Entries taken from a collection:
▽
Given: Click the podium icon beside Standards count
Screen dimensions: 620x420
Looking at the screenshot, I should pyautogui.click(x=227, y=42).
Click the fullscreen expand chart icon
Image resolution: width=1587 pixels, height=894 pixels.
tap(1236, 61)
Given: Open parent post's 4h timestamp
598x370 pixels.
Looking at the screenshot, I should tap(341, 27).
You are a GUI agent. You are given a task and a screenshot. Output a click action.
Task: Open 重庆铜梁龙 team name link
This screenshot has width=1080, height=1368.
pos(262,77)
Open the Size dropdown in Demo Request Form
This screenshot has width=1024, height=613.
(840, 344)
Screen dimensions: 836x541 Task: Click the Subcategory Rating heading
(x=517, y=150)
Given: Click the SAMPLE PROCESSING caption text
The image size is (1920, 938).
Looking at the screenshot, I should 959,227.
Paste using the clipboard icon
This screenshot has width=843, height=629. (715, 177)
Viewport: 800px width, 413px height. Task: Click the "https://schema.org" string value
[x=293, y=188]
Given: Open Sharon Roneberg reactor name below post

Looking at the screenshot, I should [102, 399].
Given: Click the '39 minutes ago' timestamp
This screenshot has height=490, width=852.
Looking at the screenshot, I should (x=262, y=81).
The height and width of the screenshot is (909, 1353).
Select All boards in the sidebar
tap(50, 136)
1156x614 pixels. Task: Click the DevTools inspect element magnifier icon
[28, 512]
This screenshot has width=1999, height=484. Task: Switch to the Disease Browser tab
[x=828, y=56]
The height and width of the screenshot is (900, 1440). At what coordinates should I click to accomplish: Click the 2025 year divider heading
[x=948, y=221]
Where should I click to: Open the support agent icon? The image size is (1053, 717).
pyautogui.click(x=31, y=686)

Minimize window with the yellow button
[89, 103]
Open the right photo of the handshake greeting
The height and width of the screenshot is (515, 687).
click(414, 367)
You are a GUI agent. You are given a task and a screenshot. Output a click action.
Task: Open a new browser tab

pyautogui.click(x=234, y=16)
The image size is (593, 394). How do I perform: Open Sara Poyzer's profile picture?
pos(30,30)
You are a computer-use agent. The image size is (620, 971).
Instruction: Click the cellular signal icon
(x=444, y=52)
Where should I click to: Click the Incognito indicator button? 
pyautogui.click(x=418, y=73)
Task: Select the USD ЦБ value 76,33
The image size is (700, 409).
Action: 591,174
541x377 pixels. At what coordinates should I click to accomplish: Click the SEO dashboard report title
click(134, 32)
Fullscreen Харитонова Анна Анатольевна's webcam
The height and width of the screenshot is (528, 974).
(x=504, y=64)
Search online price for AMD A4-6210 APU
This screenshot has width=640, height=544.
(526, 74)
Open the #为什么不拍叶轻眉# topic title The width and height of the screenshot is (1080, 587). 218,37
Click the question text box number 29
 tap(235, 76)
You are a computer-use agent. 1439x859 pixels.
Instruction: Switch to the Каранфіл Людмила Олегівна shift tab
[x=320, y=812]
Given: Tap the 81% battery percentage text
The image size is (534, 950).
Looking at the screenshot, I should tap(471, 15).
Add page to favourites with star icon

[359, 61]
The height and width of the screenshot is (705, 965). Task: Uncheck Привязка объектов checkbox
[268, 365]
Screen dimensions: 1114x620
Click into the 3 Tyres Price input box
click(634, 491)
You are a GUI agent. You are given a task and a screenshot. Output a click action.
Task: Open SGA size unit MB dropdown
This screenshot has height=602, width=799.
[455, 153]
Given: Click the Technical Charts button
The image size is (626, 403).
△
→ Try it:
Look over the records. Copy the lines that include the word "computer".

→ Result for this task:
You are a computer-use agent. The image size is (620, 971).
You are a computer-use agent. 1439x859 pixels.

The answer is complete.